WORK REQUEST | Exact copies of the records below are required.

MATERIAL PROVIDED |
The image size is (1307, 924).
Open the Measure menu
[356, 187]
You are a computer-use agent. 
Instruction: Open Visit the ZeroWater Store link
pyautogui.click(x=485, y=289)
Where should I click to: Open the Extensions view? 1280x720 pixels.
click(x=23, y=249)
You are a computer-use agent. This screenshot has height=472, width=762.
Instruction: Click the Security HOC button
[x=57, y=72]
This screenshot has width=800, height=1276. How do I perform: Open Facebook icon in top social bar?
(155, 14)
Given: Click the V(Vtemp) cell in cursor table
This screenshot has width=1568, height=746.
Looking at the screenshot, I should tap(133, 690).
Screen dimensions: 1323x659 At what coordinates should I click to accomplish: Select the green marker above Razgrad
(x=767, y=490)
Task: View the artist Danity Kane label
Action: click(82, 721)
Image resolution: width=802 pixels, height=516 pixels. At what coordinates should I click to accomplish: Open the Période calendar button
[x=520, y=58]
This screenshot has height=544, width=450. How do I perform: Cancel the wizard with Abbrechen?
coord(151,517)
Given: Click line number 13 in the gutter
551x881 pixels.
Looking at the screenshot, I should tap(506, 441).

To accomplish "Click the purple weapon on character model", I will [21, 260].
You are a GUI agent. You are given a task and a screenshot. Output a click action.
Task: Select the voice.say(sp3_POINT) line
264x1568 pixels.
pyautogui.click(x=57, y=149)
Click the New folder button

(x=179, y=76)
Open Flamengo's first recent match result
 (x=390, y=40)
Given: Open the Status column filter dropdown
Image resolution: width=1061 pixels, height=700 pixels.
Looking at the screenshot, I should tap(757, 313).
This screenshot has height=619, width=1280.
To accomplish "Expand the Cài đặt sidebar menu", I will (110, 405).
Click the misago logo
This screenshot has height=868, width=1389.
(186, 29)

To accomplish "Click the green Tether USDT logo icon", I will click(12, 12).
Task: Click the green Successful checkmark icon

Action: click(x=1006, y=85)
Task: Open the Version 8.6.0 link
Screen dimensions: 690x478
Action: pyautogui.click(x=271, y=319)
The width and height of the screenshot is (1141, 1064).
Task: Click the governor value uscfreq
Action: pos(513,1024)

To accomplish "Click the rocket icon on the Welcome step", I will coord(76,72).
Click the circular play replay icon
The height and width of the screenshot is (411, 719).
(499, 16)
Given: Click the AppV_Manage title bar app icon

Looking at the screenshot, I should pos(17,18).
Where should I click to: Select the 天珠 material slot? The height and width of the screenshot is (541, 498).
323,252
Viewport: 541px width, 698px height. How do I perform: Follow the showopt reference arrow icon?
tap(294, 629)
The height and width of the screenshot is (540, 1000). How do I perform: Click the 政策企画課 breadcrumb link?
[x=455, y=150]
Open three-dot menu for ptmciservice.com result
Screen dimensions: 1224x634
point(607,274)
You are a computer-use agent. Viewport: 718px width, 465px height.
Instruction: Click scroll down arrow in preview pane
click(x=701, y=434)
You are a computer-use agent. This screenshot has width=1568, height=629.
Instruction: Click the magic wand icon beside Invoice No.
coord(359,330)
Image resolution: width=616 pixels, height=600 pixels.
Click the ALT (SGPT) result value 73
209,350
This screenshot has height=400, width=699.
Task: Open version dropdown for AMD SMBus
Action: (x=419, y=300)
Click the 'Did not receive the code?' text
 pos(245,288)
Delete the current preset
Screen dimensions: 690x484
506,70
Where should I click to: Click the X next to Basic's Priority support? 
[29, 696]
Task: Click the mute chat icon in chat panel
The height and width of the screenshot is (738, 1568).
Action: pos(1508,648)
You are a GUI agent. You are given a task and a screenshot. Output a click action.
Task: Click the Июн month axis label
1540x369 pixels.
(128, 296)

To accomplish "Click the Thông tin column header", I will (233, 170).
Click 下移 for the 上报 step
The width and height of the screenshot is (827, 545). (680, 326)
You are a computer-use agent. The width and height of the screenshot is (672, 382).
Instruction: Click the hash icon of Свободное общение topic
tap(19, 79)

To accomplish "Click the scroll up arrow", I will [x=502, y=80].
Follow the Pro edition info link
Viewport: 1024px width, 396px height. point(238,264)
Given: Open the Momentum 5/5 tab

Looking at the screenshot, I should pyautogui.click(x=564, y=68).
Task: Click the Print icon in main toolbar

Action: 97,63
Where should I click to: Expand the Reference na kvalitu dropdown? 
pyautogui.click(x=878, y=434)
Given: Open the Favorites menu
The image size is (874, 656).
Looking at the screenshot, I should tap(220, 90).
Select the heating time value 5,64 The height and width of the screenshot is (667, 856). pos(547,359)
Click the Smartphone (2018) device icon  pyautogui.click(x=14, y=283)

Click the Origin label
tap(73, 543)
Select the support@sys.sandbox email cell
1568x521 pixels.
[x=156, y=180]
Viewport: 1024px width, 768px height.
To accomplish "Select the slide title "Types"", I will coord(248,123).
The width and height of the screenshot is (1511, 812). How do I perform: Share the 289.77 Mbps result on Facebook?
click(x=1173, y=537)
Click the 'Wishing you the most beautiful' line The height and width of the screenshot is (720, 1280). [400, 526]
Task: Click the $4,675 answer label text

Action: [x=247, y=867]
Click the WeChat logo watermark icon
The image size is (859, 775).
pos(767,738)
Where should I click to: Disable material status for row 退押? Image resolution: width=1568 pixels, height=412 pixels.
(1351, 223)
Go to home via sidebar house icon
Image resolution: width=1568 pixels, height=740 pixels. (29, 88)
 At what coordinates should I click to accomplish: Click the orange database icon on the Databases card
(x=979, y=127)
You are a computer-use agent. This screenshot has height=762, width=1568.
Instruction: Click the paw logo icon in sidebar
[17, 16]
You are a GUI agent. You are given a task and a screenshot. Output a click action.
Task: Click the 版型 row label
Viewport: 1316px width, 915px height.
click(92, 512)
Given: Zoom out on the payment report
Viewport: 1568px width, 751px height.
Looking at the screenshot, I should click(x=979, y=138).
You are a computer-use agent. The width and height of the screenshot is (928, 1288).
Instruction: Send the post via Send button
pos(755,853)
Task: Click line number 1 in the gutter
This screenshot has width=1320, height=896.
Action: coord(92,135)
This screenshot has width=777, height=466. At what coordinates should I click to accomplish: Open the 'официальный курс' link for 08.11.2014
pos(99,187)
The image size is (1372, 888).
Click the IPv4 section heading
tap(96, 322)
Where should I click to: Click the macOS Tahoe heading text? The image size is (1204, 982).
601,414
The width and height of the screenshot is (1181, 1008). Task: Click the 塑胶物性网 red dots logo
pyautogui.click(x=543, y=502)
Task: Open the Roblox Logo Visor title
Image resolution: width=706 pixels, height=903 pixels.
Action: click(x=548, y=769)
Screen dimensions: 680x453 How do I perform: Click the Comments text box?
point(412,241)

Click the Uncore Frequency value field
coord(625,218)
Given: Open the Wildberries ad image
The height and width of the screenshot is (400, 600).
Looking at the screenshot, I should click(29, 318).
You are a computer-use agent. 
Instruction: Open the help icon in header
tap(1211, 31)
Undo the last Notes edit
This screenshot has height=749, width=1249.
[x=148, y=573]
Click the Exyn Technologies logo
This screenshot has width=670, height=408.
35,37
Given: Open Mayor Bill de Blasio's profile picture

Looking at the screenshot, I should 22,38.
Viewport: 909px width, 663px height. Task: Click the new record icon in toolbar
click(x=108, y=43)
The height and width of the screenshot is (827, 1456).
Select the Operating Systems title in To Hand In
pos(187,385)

RESULT OF THE EXERCISE |
The image size is (1307, 924).
Open the Measure menu
[356, 187]
You are a computer-use agent. 
Instruction: Open Visit the ZeroWater Store link
pyautogui.click(x=485, y=289)
Where should I click to: Open the Extensions view? 1280x720 pixels.
click(x=23, y=249)
You are a computer-use agent. This screenshot has height=472, width=762.
Instruction: Click the Security HOC button
[x=57, y=72]
This screenshot has width=800, height=1276. How do I perform: Open Facebook icon in top social bar?
(155, 14)
Given: Click the V(Vtemp) cell in cursor table
This screenshot has width=1568, height=746.
Looking at the screenshot, I should tap(133, 690).
Screen dimensions: 1323x659 At what coordinates should I click to accomplish: Select the green marker above Razgrad
(x=767, y=490)
Task: View the artist Danity Kane label
Action: click(82, 721)
Image resolution: width=802 pixels, height=516 pixels. At what coordinates should I click to accomplish: Open the Période calendar button
[x=520, y=58]
This screenshot has height=544, width=450. How do I perform: Cancel the wizard with Abbrechen?
coord(151,517)
Given: Click line number 13 in the gutter
551x881 pixels.
Looking at the screenshot, I should tap(506, 441).

To accomplish "Click the purple weapon on character model", I will [21, 260].
You are a GUI agent. You are given a task and a screenshot. Output a click action.
Task: Select the voice.say(sp3_POINT) line
264x1568 pixels.
pyautogui.click(x=57, y=149)
Click the New folder button

(x=179, y=76)
Open Flamengo's first recent match result
 (x=390, y=40)
Given: Open the Status column filter dropdown
Image resolution: width=1061 pixels, height=700 pixels.
Looking at the screenshot, I should tap(757, 313).
This screenshot has height=619, width=1280.
To accomplish "Expand the Cài đặt sidebar menu", I will (110, 405).
Click the misago logo
This screenshot has height=868, width=1389.
(186, 29)

To accomplish "Click the green Tether USDT logo icon", I will click(12, 12).
Task: Click the green Successful checkmark icon

Action: click(x=1006, y=85)
Task: Open the Version 8.6.0 link
Screen dimensions: 690x478
Action: pyautogui.click(x=271, y=319)
The width and height of the screenshot is (1141, 1064).
Task: Click the governor value uscfreq
Action: pos(513,1024)

To accomplish "Click the rocket icon on the Welcome step", I will coord(76,72).
Click the circular play replay icon
The height and width of the screenshot is (411, 719).
(499, 16)
Given: Click the AppV_Manage title bar app icon

Looking at the screenshot, I should pos(17,18).
Where should I click to: Select the 天珠 material slot? The height and width of the screenshot is (541, 498).
323,252
Viewport: 541px width, 698px height. How do I perform: Follow the showopt reference arrow icon?
tap(294, 629)
The height and width of the screenshot is (540, 1000). How do I perform: Click the 政策企画課 breadcrumb link?
[x=455, y=150]
Open three-dot menu for ptmciservice.com result
Screen dimensions: 1224x634
point(607,274)
You are a computer-use agent. Viewport: 718px width, 465px height.
Instruction: Click scroll down arrow in preview pane
click(x=701, y=434)
You are a computer-use agent. This screenshot has width=1568, height=629.
Instruction: Click the magic wand icon beside Invoice No.
coord(359,330)
Image resolution: width=616 pixels, height=600 pixels.
Click the ALT (SGPT) result value 73
209,350
This screenshot has height=400, width=699.
Task: Open version dropdown for AMD SMBus
Action: (x=419, y=300)
Click the 'Did not receive the code?' text
 pos(245,288)
Delete the current preset
Screen dimensions: 690x484
506,70
Where should I click to: Click the X next to Basic's Priority support? 
[29, 696]
Task: Click the mute chat icon in chat panel
The height and width of the screenshot is (738, 1568).
Action: pos(1508,648)
You are a GUI agent. You are given a task and a screenshot. Output a click action.
Task: Click the Июн month axis label
1540x369 pixels.
(128, 296)

To accomplish "Click the Thông tin column header", I will (233, 170).
Click 下移 for the 上报 step
The width and height of the screenshot is (827, 545). (680, 326)
You are a computer-use agent. The width and height of the screenshot is (672, 382).
Instruction: Click the hash icon of Свободное общение topic
tap(19, 79)

To accomplish "Click the scroll up arrow", I will [x=502, y=80].
Follow the Pro edition info link
Viewport: 1024px width, 396px height. point(238,264)
Given: Open the Momentum 5/5 tab

Looking at the screenshot, I should pyautogui.click(x=564, y=68).
Task: Click the Print icon in main toolbar

Action: 97,63
Where should I click to: Expand the Reference na kvalitu dropdown? 
pyautogui.click(x=878, y=434)
Given: Open the Favorites menu
The image size is (874, 656).
Looking at the screenshot, I should tap(220, 90).
Select the heating time value 5,64 The height and width of the screenshot is (667, 856). pos(547,359)
Click the Smartphone (2018) device icon  pyautogui.click(x=14, y=283)

Click the Origin label
tap(73, 543)
Select the support@sys.sandbox email cell
1568x521 pixels.
[x=156, y=180]
Viewport: 1024px width, 768px height.
To accomplish "Select the slide title "Types"", I will coord(248,123).
The width and height of the screenshot is (1511, 812). How do I perform: Share the 289.77 Mbps result on Facebook?
click(x=1173, y=537)
Click the 'Wishing you the most beautiful' line The height and width of the screenshot is (720, 1280). [400, 526]
Task: Click the $4,675 answer label text

Action: [x=247, y=867]
Click the WeChat logo watermark icon
The image size is (859, 775).
pos(767,738)
Where should I click to: Disable material status for row 退押? Image resolution: width=1568 pixels, height=412 pixels.
(1351, 223)
Go to home via sidebar house icon
Image resolution: width=1568 pixels, height=740 pixels. (29, 88)
 At what coordinates should I click to accomplish: Click the orange database icon on the Databases card
(x=979, y=127)
You are a computer-use agent. This screenshot has height=762, width=1568.
Instruction: Click the paw logo icon in sidebar
[17, 16]
You are a GUI agent. You are given a task and a screenshot. Output a click action.
Task: Click the 版型 row label
Viewport: 1316px width, 915px height.
click(92, 512)
Given: Zoom out on the payment report
Viewport: 1568px width, 751px height.
Looking at the screenshot, I should click(x=979, y=138).
You are a computer-use agent. The width and height of the screenshot is (928, 1288).
Instruction: Send the post via Send button
pos(755,853)
Task: Click line number 1 in the gutter
This screenshot has width=1320, height=896.
Action: coord(92,135)
This screenshot has width=777, height=466. At what coordinates should I click to accomplish: Open the 'официальный курс' link for 08.11.2014
pos(99,187)
The image size is (1372, 888).
Click the IPv4 section heading
tap(96, 322)
Where should I click to: Click the macOS Tahoe heading text? The image size is (1204, 982).
601,414
The width and height of the screenshot is (1181, 1008). Task: Click the 塑胶物性网 red dots logo
pyautogui.click(x=543, y=502)
Task: Open the Roblox Logo Visor title
Image resolution: width=706 pixels, height=903 pixels.
Action: click(x=548, y=769)
Screen dimensions: 680x453 How do I perform: Click the Comments text box?
point(412,241)

Click the Uncore Frequency value field
coord(625,218)
Given: Open the Wildberries ad image
The height and width of the screenshot is (400, 600).
Looking at the screenshot, I should click(29, 318).
You are a computer-use agent. 
Instruction: Open the help icon in header
tap(1211, 31)
Undo the last Notes edit
This screenshot has height=749, width=1249.
[x=148, y=573]
Click the Exyn Technologies logo
This screenshot has width=670, height=408.
35,37
Given: Open Mayor Bill de Blasio's profile picture

Looking at the screenshot, I should 22,38.
Viewport: 909px width, 663px height. Task: Click the new record icon in toolbar
click(x=108, y=43)
The height and width of the screenshot is (827, 1456).
Select the Operating Systems title in To Hand In
pos(187,385)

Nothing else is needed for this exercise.